Registration and the payment-method dropdown #

You don’t wire the gateway up by hand. On install/upgrade the payment module
scans the gateways/ directory, instantiates each class, and records its
metadata (under the methods_gateways key). The payment-method dropdown is then
built from getMetaMethod('gateways'), showing every gateway whose status is
enabled, ordered by the order setting.

So the steps to make ProcessorX appear are: add the folder/class, then let the
module re-scan — in practice,
clear the business cache — and
enable + configure it in the payment settings (which renders your
settingsStructure() fields).


Sandbox vs. production #

The convention is a mode setting with values test (sandbox) and prod. Read
it in payment() to pick the SDK environment:

$live = ($this->settings['mode'] === 'prod');

Develop and verify against the processor’s sandbox before flipping a live site to
prod.


Credentials and PCI — read this #

Be precise about what Bizuno does and doesn’t do here:

  • Gateway credentials are stored as method settings metadata (the
    settingsStructure() fields, persisted via the module settings). They are
    not encrypted at rest by a built-in cipher — there is no $mixer
    encryption layer applied to gateway settings.

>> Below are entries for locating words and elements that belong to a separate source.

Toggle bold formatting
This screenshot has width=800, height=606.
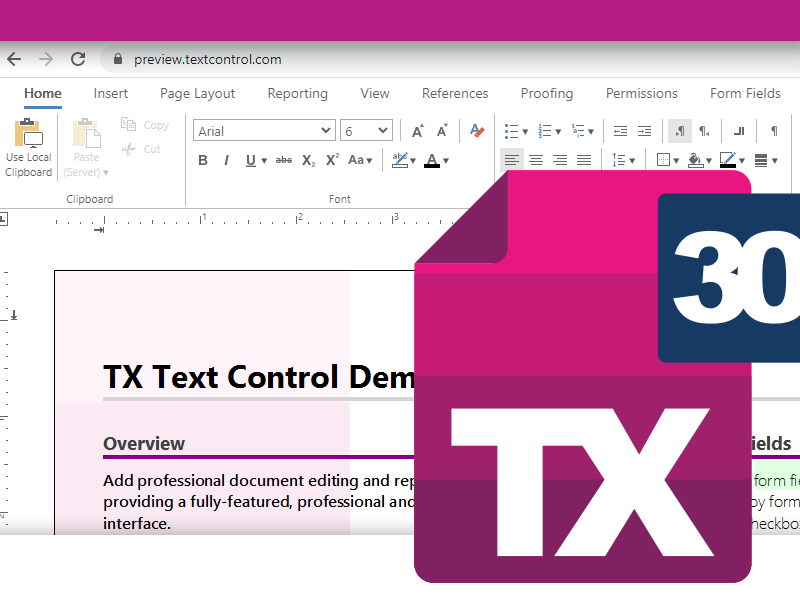click(203, 160)
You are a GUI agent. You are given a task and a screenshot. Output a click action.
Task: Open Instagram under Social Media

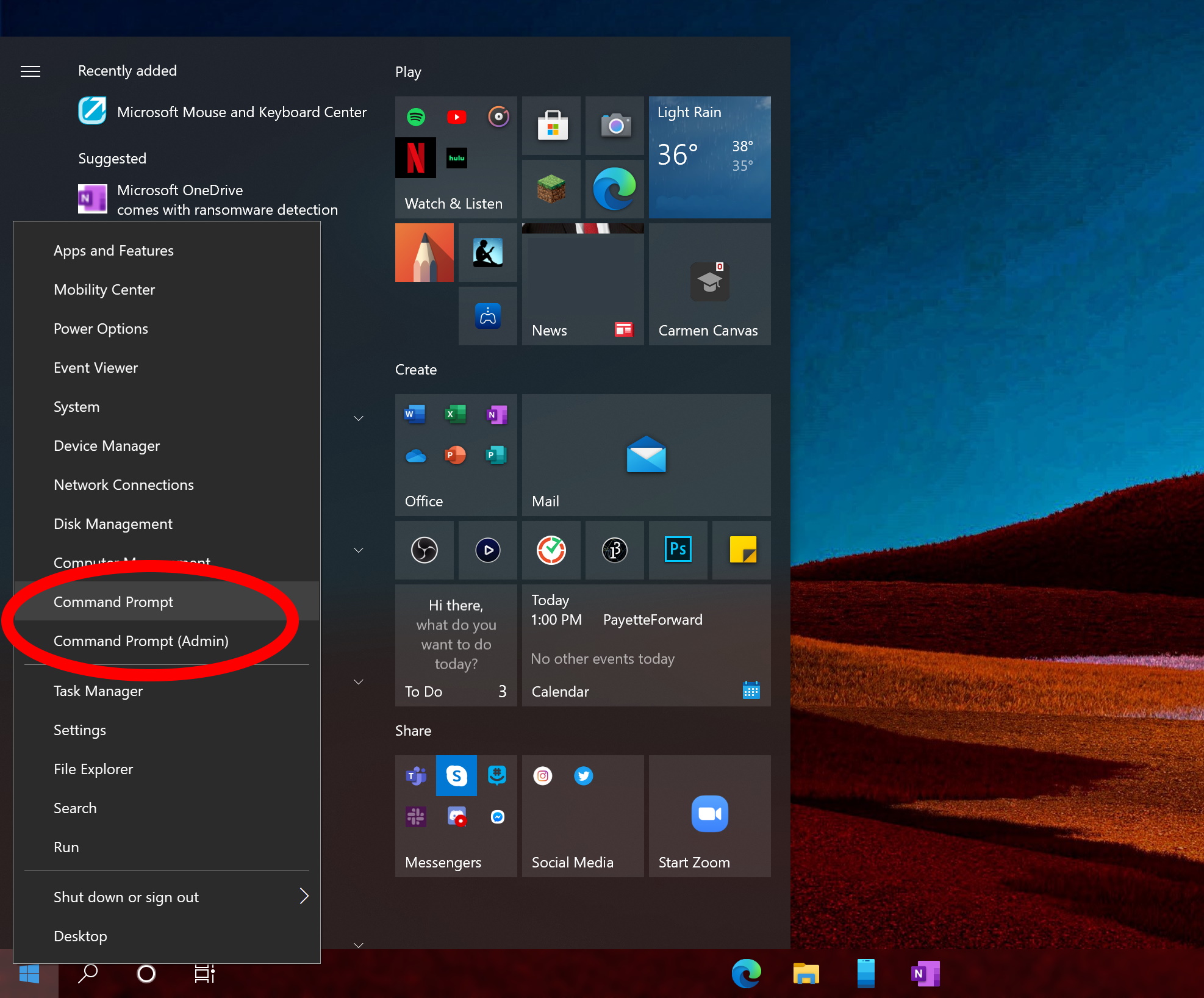542,776
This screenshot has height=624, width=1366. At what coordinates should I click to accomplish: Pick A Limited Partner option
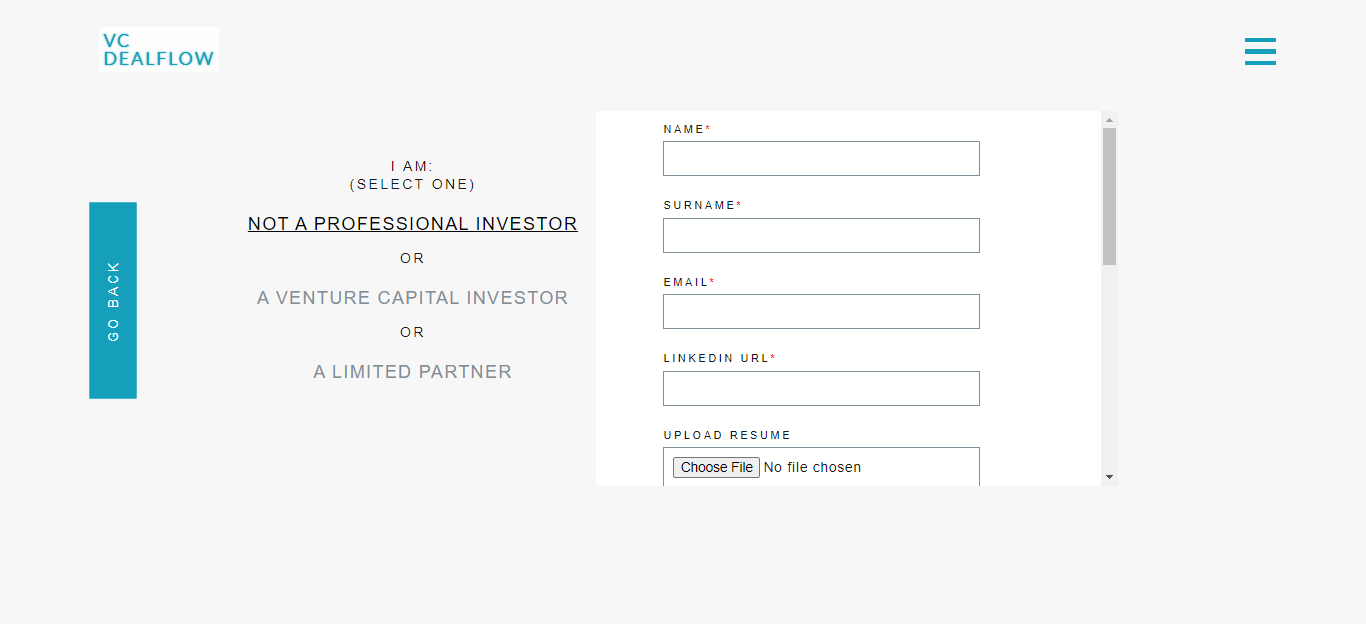[412, 372]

Protect them at the
    hosting/database layer, and use a password-type field so the value isn’t
    echoed back into the form.
  • Do not store raw card numbers. Use the processor’s tokenization / wallet
    (the wallet() actions) so a card becomes a token you can recharge — the PAN
    never lands in your database. The bundled Authorize.Net and PayFabric gateways
    do exactly this.
  • Stay out of PCI scope where you can. Prefer processor-hosted fields or
    redirect flows for card capture. The less cardholder data touches your server,
    the smaller your compliance burden.